Segment Start: EXERCISE PASSAGE
Missing teeth: Who’s left out of Canada’s dental care plan

Posted on January 30, 2024 in Health Policy Context

Source: — Authors:

MonitorMag.ca – Reports
January 17, 2024.   David Macdonald

Canada is expanding public health coverage to dental care—but it’s not universal.

Executive summary

As part of the March 2022 Liberal-NDP Supply and Confidence Agreement, the federal government is creating a national public dental care plan—the most significant expansion of public health care in decades. This new plan holds the potential to fill a tremendous need: An estimated 12.9 million Canadians do not have dental insurance (either public or private); 1.2 million of them are children under the age of 12. However, this analysis shows that the current dental plan will fall far short of the need.
Segment End: EXERCISE PASSAGE
Segment Start: DATASET SECTION
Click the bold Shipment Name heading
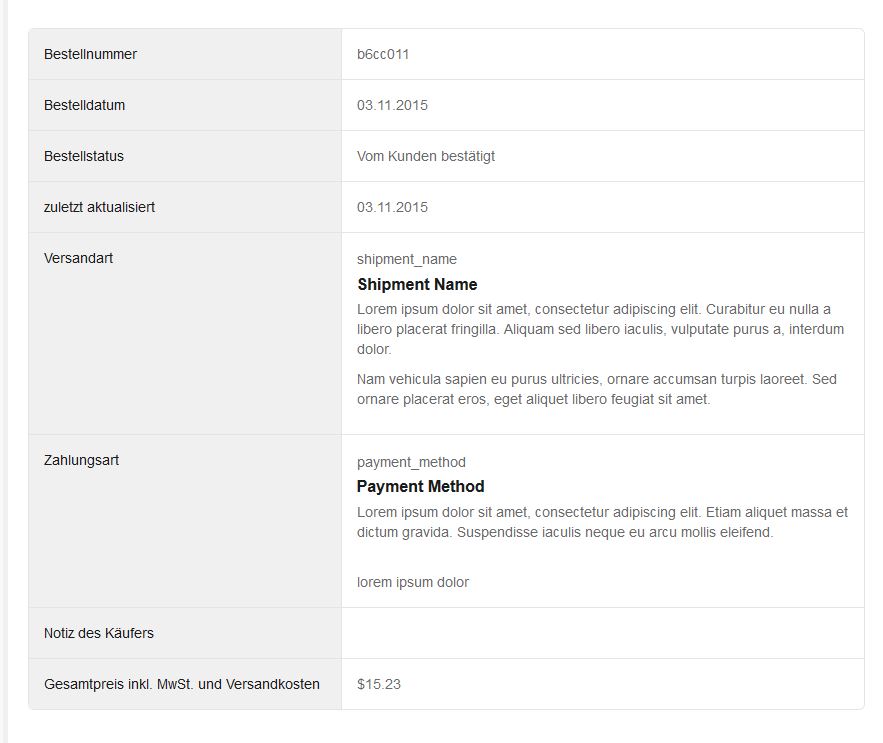This screenshot has height=743, width=883. (x=417, y=284)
Segment End: DATASET SECTION
_INSTRUCTIONS_:
• a. According to the article on Canada's dental care plan, why does the new national plan hold the potential to fill a tremendous need? Answer in one to three sentences.
• b. Reproduce the part of the article on Canada's dental care plan from "MonitorMag.ca – Reports" to "of the need.".

_RESULTS OF THE EXERCISE_:
• a. An estimated 12.9 million Canadians do not have dental insurance, either public or private. Of these, 1.2 million are children under the age of 12.

• b.
MonitorMag.ca – Reports
January 17, 2024.   David Macdonald

Canada is expanding public health coverage to dental care—but it’s not universal.

Executive summary

As part of the March 2022 Liberal-NDP Supply and Confidence Agreement, the federal government is creating a national public dental care plan—the most significant expansion of public health care in decades. This new plan holds the potential to fill a tremendous need: An estimated 12.9 million Canadians do not have dental insurance (either public or private); 1.2 million of them are children under the age of 12. However, this analysis shows that the current dental plan will fall far short of the need.